Hi Stefan,

> -----Original Message-----
> From: Stefan Bodewig [mailto:bode...@apache.org]
> Sent: Saturday, March 05, 2016 7:56 PM
> To: d...@ant.apache.org; Uwe Schindler <uschind...@apache.org>
> Cc: 'Alan Bateman' <alan.bate...@oracle.com>; core-libs-
> d...@openjdk.java.net; rory.odonn...@oracle.com; d...@ant.apache.org;
> 'Steve Drach' <steve.dr...@oracle.com>
> Subject: Re: Multi-Release JAR file patch as applied to build 108 of Java 9
> breaks almost every project out there (Apache Ant, Gradle, partly Apache
> Maven)
> 
> On 2016-03-05, Uwe Schindler wrote:
> 
> > This is why I put the Ant developers in CC. The correct way would be
> > to look at the *decoded* path (not just getPath() because this is also
> > one of the "famous" traps in the URL class - one reason why it should
> > be avoided in favor of URI).
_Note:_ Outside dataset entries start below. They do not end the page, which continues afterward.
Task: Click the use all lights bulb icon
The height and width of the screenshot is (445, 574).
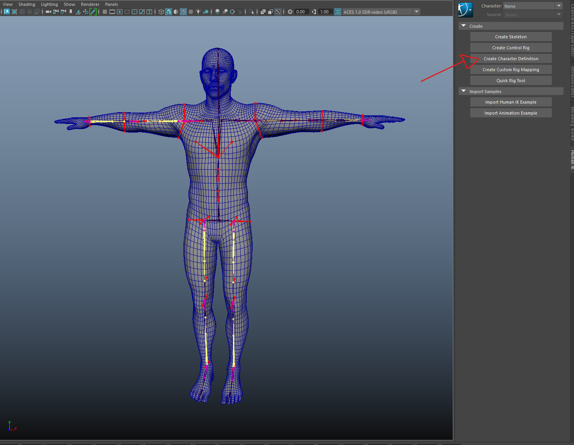Action: (198, 12)
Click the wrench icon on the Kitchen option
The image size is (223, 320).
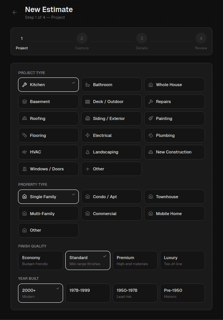coord(25,84)
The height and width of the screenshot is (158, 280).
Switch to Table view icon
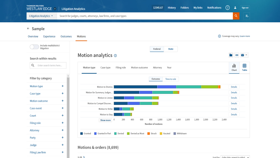point(244,67)
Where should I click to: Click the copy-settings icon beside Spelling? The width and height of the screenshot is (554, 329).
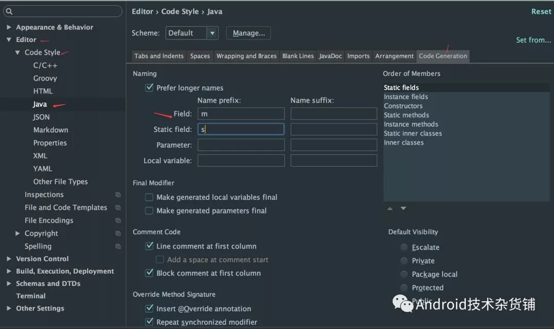(x=118, y=246)
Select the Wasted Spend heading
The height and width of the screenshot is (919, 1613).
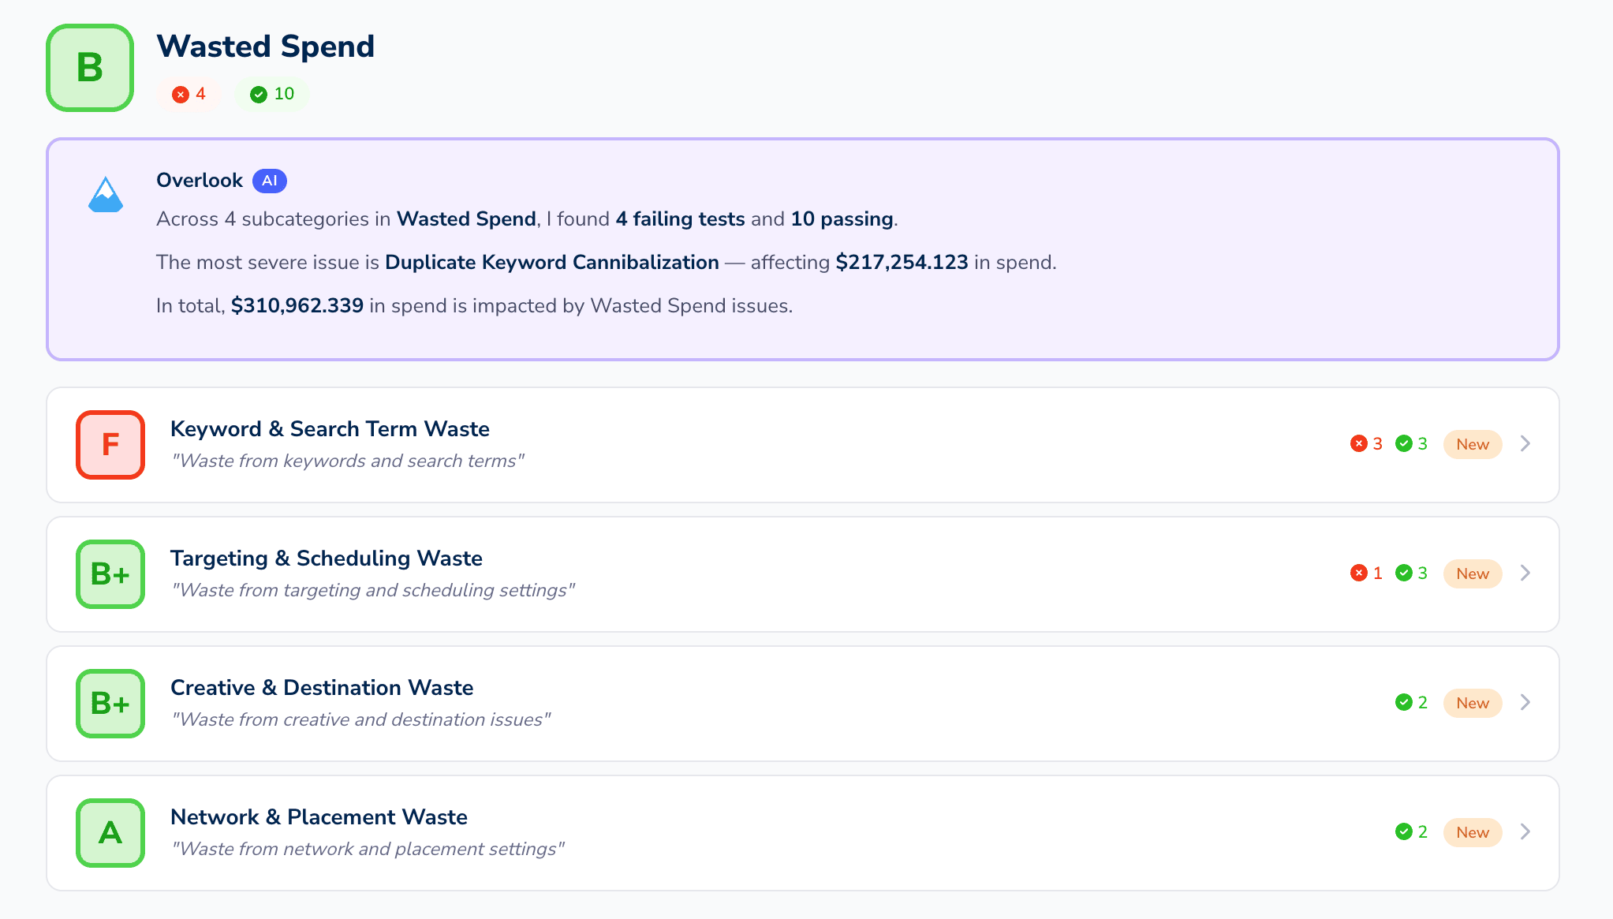click(266, 47)
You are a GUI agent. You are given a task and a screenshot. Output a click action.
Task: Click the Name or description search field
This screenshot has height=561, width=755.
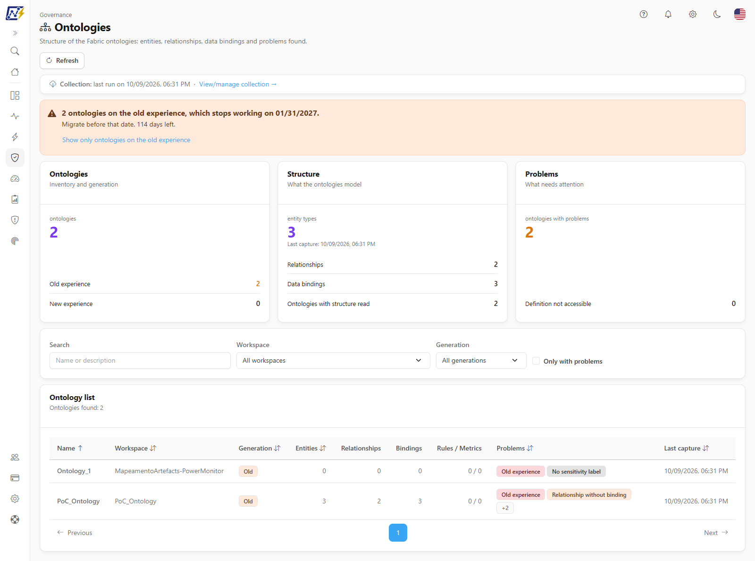pyautogui.click(x=140, y=360)
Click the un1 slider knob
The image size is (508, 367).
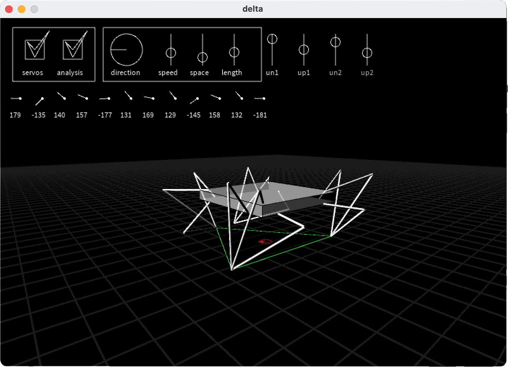(272, 39)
URL.toURI().getPath() is most safe to fix
> > the issue in Apache Ant
> 
> Part of the reason for this certainly is that the code has been written
> before the URI class even existed.
> 
> > (Stefan Bodewig: Should I open an issue in Ant?).
> 
> Yes, please do. Thanks Uwe.

I opened: https://bz.apache.org/bugzilla/show_bug.cgi?id=59130
 
> > Maybe Ant developers can fix this code in later versions to handle
> > URLs more correct.
> 
> +1

Unfortunately this is not the only issue caused by this. After I tried to build 
Lucene with the patch applied, the next candidate for the issue broke:
Apache Ivy. It was no longer able to load the ivy-settings.xml file from its 
JAR file.

The reason here is another one: It constructs the JAR file URL on its own (it 
looks like this), but does not add the #release fragment. And because of this, 
JarURLConnection does not find the file...:

[...] multiple parent causes [...]
Caused by: java.io.FileNotFoundException: JAR entry 
org/apache/ivy/core/settings/ivysett/ivysettings-public.xml not found in 
C:\Users\Uwe Schindler\.ant\lib\ivy-2.3.0.jar
        at 
sun.net.www.protocol.jar.JarURLConnection.connect(JarURLConnection.java:142)
        at 
sun.net.www.protocol.jar.JarURLConnection.getInputStream(JarURLConnection.java:150)
        at 
org.apache.ivy.util.url.BasicURLHandler.openStream(BasicURLHandler.java:171)
        at 
org.apache.ivy.util.url.URLHandlerDispatcher.openStream(URLHandlerDispatcher.java:74)
        at 
org.apache.ivy.core.settings.XmlSettingsParser.doParse(XmlSettingsParser.java:157)
        at 
org.apache.ivy.core.settings.XmlSettingsParser.parse(XmlSettingsParser.java:183)
        at 
org.apache.ivy.core.settings.XmlSettingsParser.includeStarted(XmlSettingsParser.java:435)
        at 
org.apache.ivy.core.settings.XmlSettingsParser.startElement(XmlSettingsParser.java:211)
        ... 35 more

So it looks like the Multi-release JAR file patch also breaks the other way 
round: Code constructing JAR URLs according to the standard no longer work. In 
my opinion, the JAR URLs should not change at all and the code should 
transparently choose the right release version. Maybe add a fragment only to 
explicitly state a specific version (so one would be able to load the Java 7 
version). But this could also be done using the META-INF/... path. The default 
handling should be that "old" and (I think they are standardized) JAR URLs 
still works as they should - not requiring the fragment!